Oleh: John Agustinus*
Saya pernah melakukan perjalanan untuk melakukan penelitian melalui Pelabuhan Pomako, Kabupaten Mimika menuju Kampung Otakwa, Distrik Mimika Jauh, Provinsi Papua Tengah. Saya menggunakan perahu cepat menyusuri laut dan muara sungai. Sekitar tiga jam lamanya.
Sambil melayangkan mata ke samping laut, terbentang hutan bakau yang masih baik dan alami. Sesekali harus berhenti. Lalu berjalan pelan-pelan. Beberapa kali memutar agak jauh ke tengah lautan.
Wawancara penelitian dimulai dengan bertanya kepada nahkoda perahu cepat. Dia menjelaskan, dulu perjalanan dari Pelabuhan Pomako ke Otakwa dapat ditempuh dua jam.
Akan tetapi, kini perjalanan menjadi tiga jam, karena pendangkalan laut dan sungai akibat tailing atau pembuangan pasir sisa tambang dari PT Freeport Indonesia.
Saya melanjutkan wawancara bersama masyarakat. Dan diperoleh penjelasan bahwa Kampung Otakwa adalah sebuah desa tradisional, yang terletak di Distrik Manasari, Kabupaten Mimika.
Kampung ini memiliki latar belakang sejarah yang kaya dan menjadi rumah bagi masyarakat suku Kamoro–yang telah lama tinggal di wilayah ini.
Masyarakat Kampung Otakwa memiliki potensi sumber daya alam dan ekonomi yang besar. Namun, para tokoh masyarakat menuturkan berbagai tantangan dalam pembangunan dan pemberdayaan masyarakat.
Dulu kampung mereka dikelilingi oleh hutan bakau yang sangat luas, yang dapat memberikan ketahanan pangan yang kuat. Karena menyediakan kepiting dan berbagai jenis ikan.
Sementara itu, lautan di sepanjang Kampung Otakwa menyediakan beberapa jenis ikan, seperti, bubara, tenggiri, cakalang dan goropa.
Beberapa nelayan menjelaskan bahwa dulu mereka dapat menangkap ikan-ikan tidak jauh. Berlayar sampai 3 mil ke laut saja bisa mendapatkan sekitar 1 ton ikan.
Namun, pendangkalan di sepanjang sungai dan laut, membuat nelayan-nelayan harus mencari ikan lebih jauh lagi. Mereka melaut sejauh 5–7 mil dari garis pantai.
Bagi nelayan-nelayan Kampung Otakwa, menggunakan perahu bermesin kecil tentu berisiko tinggi, jika melaut sejauh 5 mil. Keadaan ini mempengaruhi jumlah tangkapan ikan bagi masyarakat setempat.
Pendangkalan sungai dan laut juga berdampak terhadap arus lalu lintas air. Semakin jauh jarak tempuh, mengharuskan penyediaan jumlah BBM cukup banyak.
Kebutuhan-kebutuhan pengawet ikan seperti es batu dan garam pun menjadi terbatas. Jika ikan hasil tangkapan tidak segera dikirim ke Timika, maka terjadi pembusukan dan menyebabkan kerugian pada nelayan.
Hambatan-hambatan ini menyebabkan masyarakat juga terbatas mencari ikan. Sebagian besar mata pencaharian masyarakat Kampung Otakwa adalah nelayan atau mencari ikan di laut.
○ ○ ○ ○ ○
LATIHAN SINGKAT:
Menurut potongan teks di atas, sejauh berapa mil dari garis pantai nelayan Kampung Otakwa kini melaut?

BAGIAN DATA:
○ ○ ○ ○ ○
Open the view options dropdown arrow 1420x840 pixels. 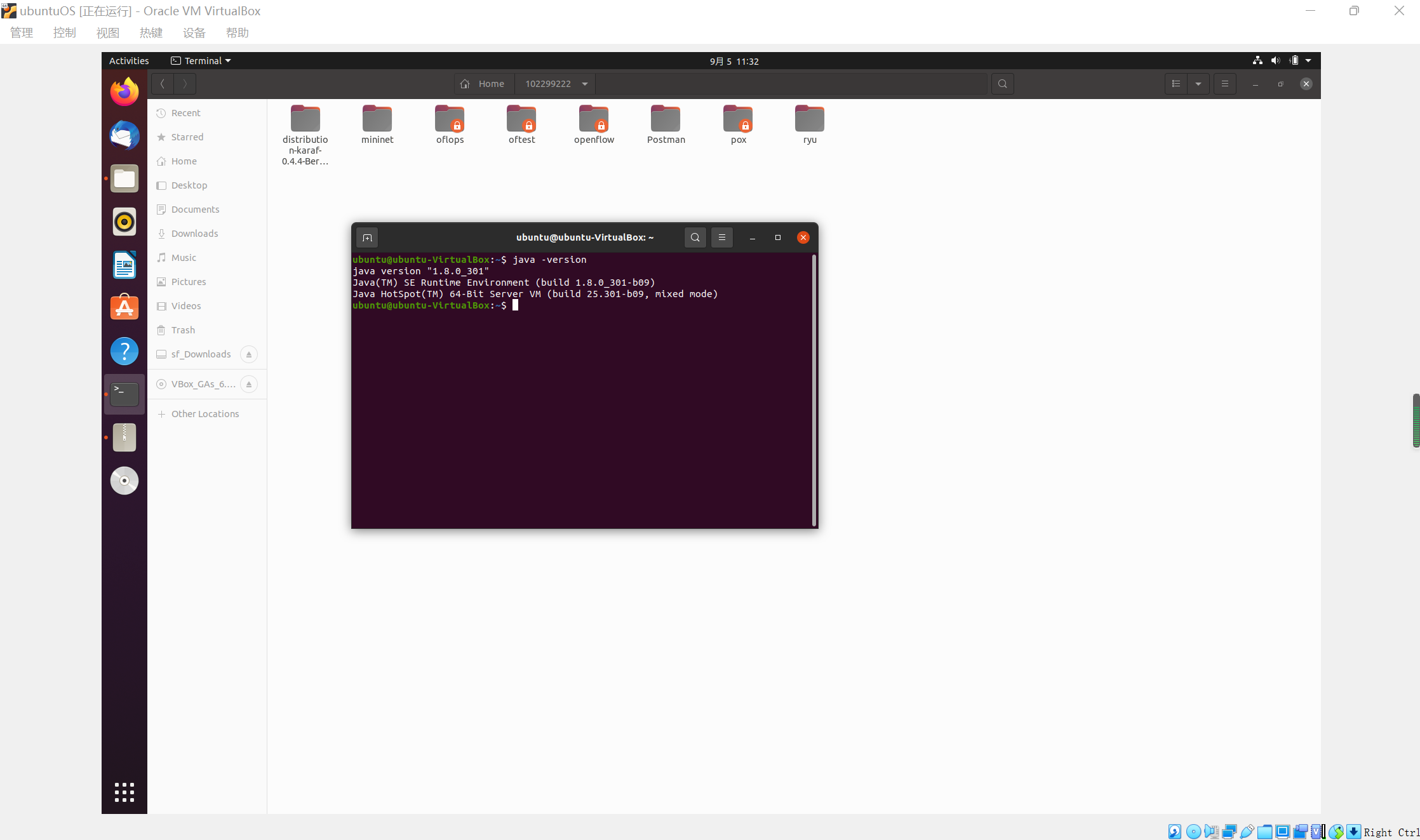[1198, 84]
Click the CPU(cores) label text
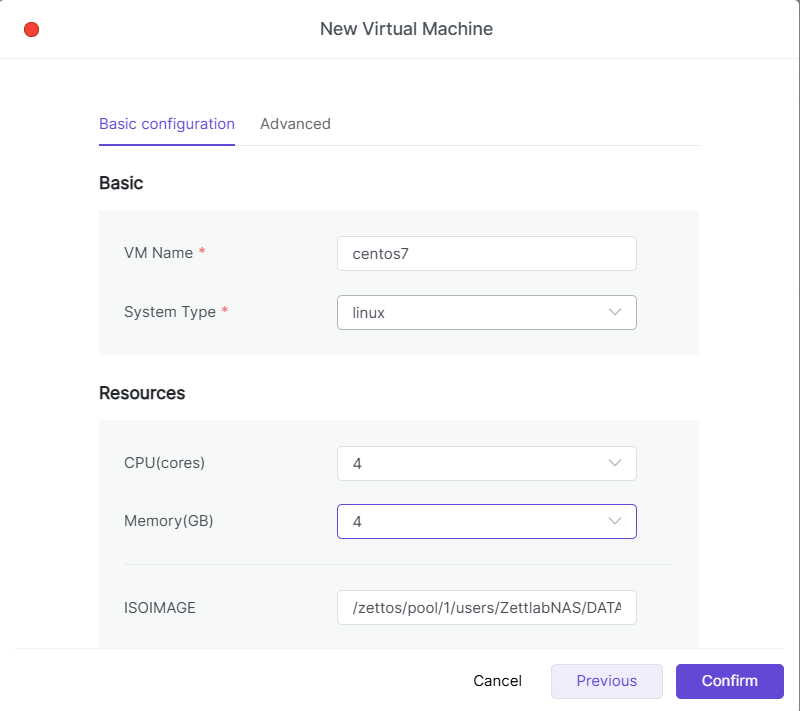 click(165, 463)
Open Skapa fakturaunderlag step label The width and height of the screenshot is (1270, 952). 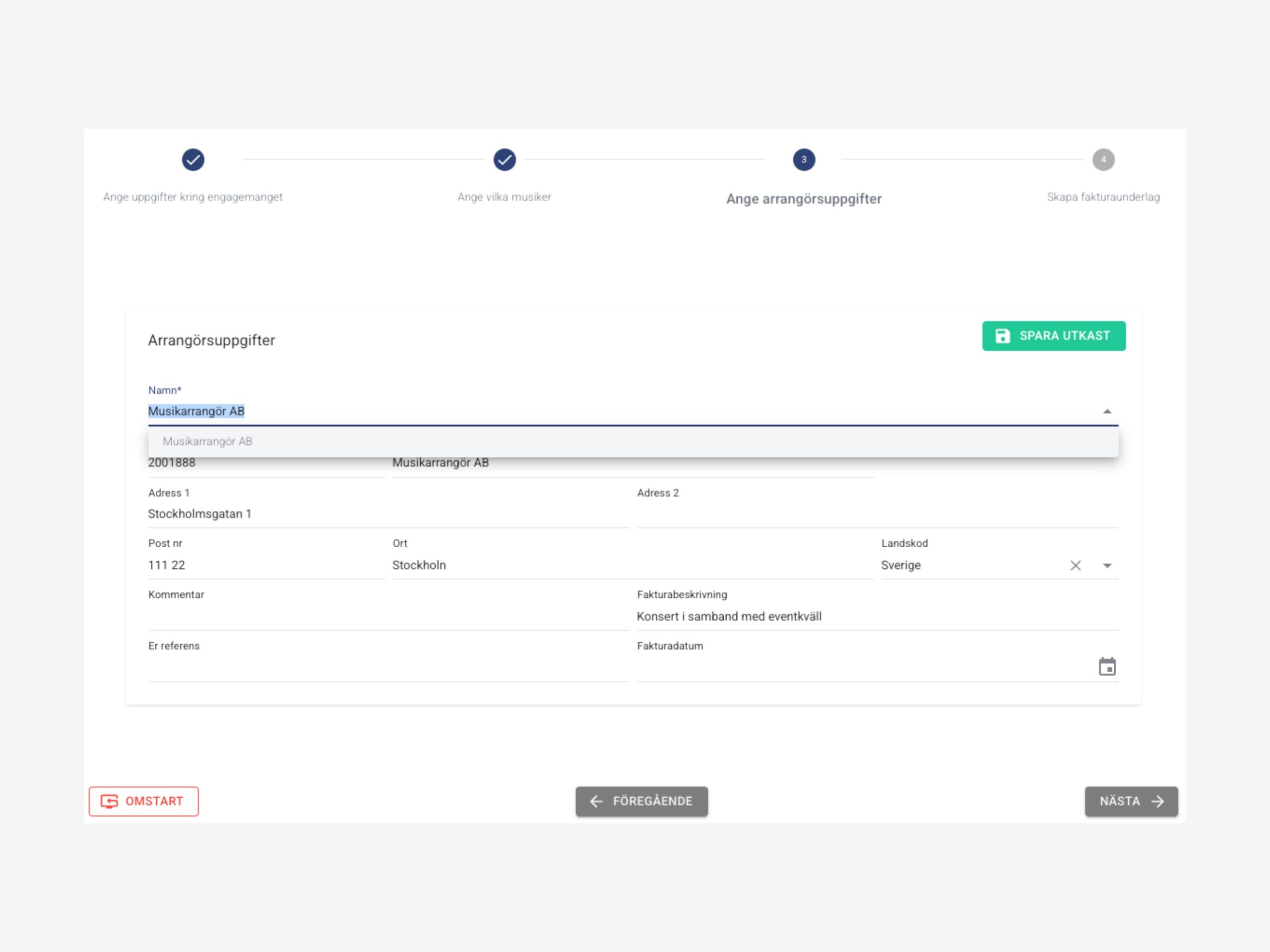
○ ○ ○ ○ ○
HASIL:
Sejauh 5–7 mil dari garis pantai.